DOCUMENT EXCERPT |
(smashes something small and electronic-looking with a sledgehammer) Good early morning, readers!
The thing I just got done turning to plastic and metal mangled crunch-ness was the old cable splitter. TV on one side, modem on the other..... neither one worked, for a week. Cox must be hella-short on techs, because they took for-damn-ever to get a guy out here...
Meme!!
Maul
You preferred a weapon with 89% power over speed and 5% range over melee.
You use a Maul.
Inelegant? You? We'll see who's still alive to say that when you're finished. A fearsome hammer is your weapon of choice, a great equalizer that decimates armored and unarmored foes alike. No one will doubt your strength when you emerge from battle unharmed, your foes battered and broken.
My test tracked 2 variables How you compared to other people your age and gender:
You scored higher than 99% on power
You scored higher than 0% on range
Link:
The What's Your Signature Weapon Test written by
inurashii on
Ok Cupid Yay for big farkin' hammers... I actually took that test a bunch of times, getting a different result each time... ranged from a wooden staff, up through Desert Eagle, SMG and machine gun, all the way to Air Strike. But there's just something VISCERALLY satisfying about a maul/sledgehammer... brutal, mean, intimidating, and completely unsubtle. Great big heavy two-handed "You are SOOOO fucked" impact weapon, yeahhhh.....

INSTRUCTIONS |
a - In the weapon-test blog post, list the results the writer names as coming up across repeated takes of the test.
b - Transcribe the weapon-test blog post from "(smashes something small" down to "guy out here...".
c - Write the next part of the weapon-test blog post, picking up after its final sentence.

DATASET CONTENT |
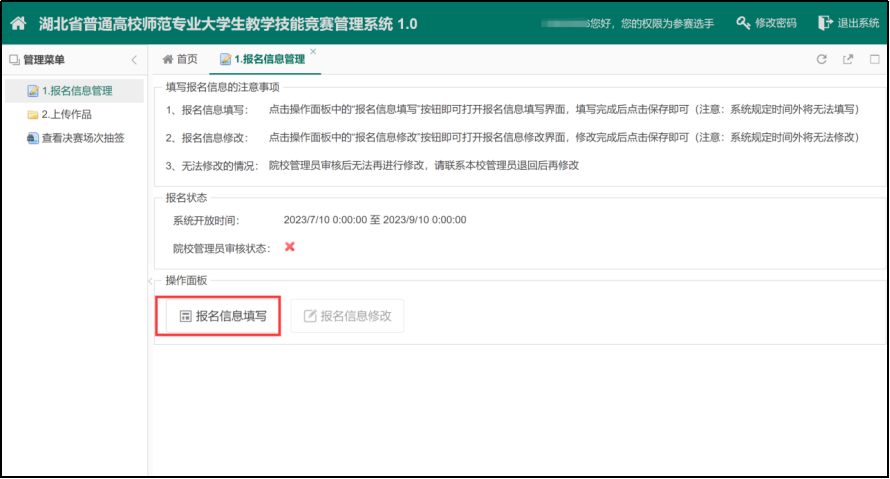Image resolution: width=890 pixels, height=479 pixels.
Task: Switch to the 首页 tab
Action: coord(180,60)
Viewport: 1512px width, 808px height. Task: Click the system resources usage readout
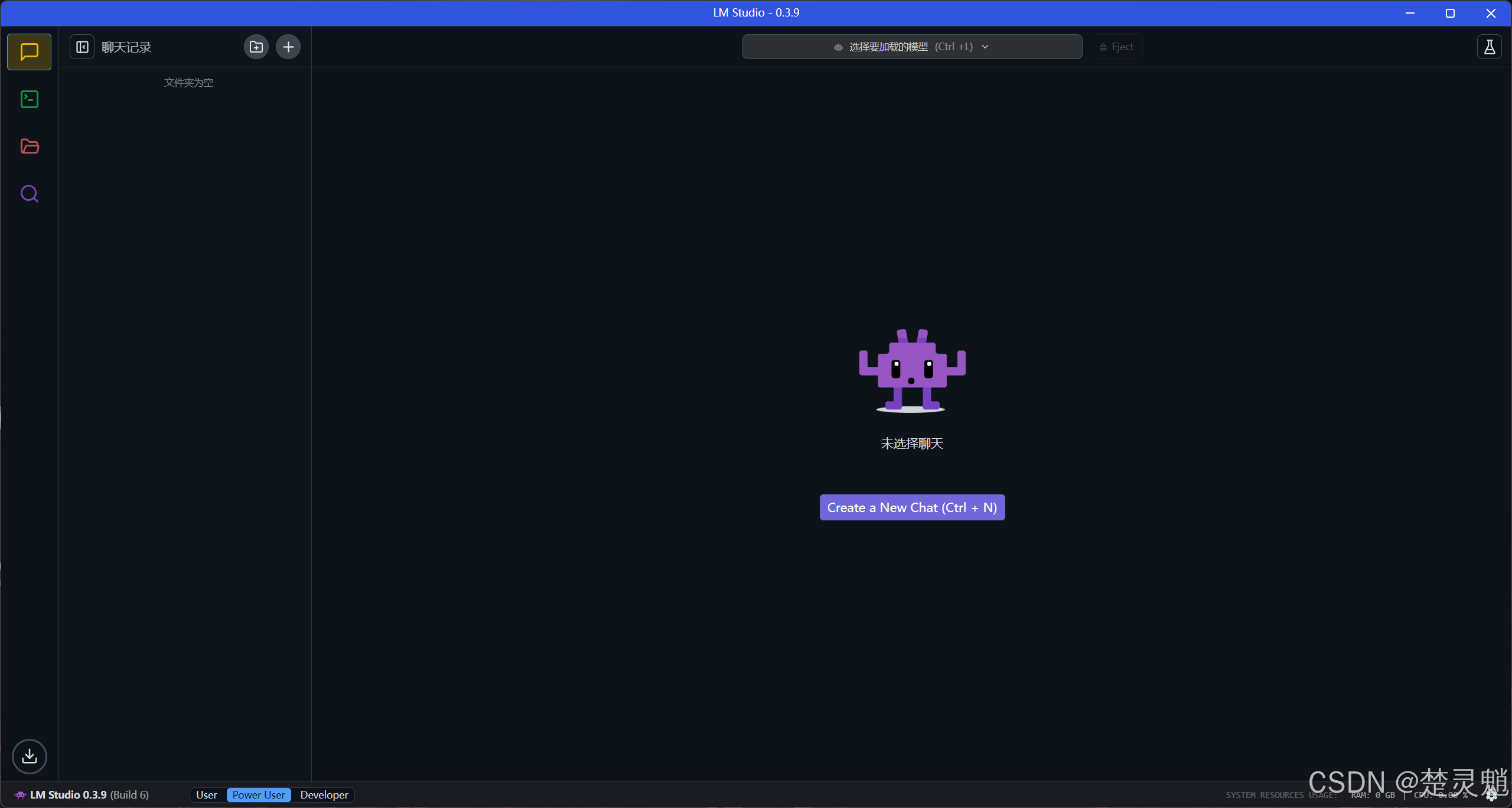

ANSWERS FOR THE EXERCISE |
a - wooden staff, Desert Eagle, SMG, machine gun, Air Strike

b -
(smashes something small and electronic-looking with a sledgehammer) Good early morning, readers!
The thing I just got done turning to plastic and metal mangled crunch-ness was the old cable splitter. TV on one side, modem on the other..... neither one worked, for a week. Cox must be hella-short on techs, because they took for-damn-ever to get a guy out here...

c -
Well god damn, I found one! That's right, someone new for my list of "people who must DIE". Eat shit and die choking, Mr Late-Night Taco Bell Drive-Through Guy. Okay, I can understand that these places never hire anyone who fits either criteria of "speaks English" or "has an IQ of more than my height in inches". I can understand getting an order wrong, or mixed up. These are forgivable, since the sheer volume of orders processed each day is staggering. What I cannot forgive is ARGUING WITH THE CUSTOMER THAT THEY ORDERED SOMETHING THEY'RE TELLING YOU THEY DIDN'T!!!!! This complete waste of a human zygote had the unmitigated audacity to try to tell me that I had ordered a Mexican Pizza when I very, very much had not. Like I said a minute ago, correct the mistake and all will be forgiven. DON'T try to force the damn thing on me anyway, AND charge me for it, when I told you A: I didn't order it in the first place, B: I don't want it, and C: you're obviously a fucking dumbass and get the manager here NOW. The manager I totally dug, because she gave me six crunchy taco supremes free for my trouble, but that drive-through dude like NEED needs to be smashed in the forehead with something large, heavy, and blunt. Preferrably something powered by an internal combustion engine, and going at more than 60 miles per hour at the point of impact.
ChrisGryph, OUT.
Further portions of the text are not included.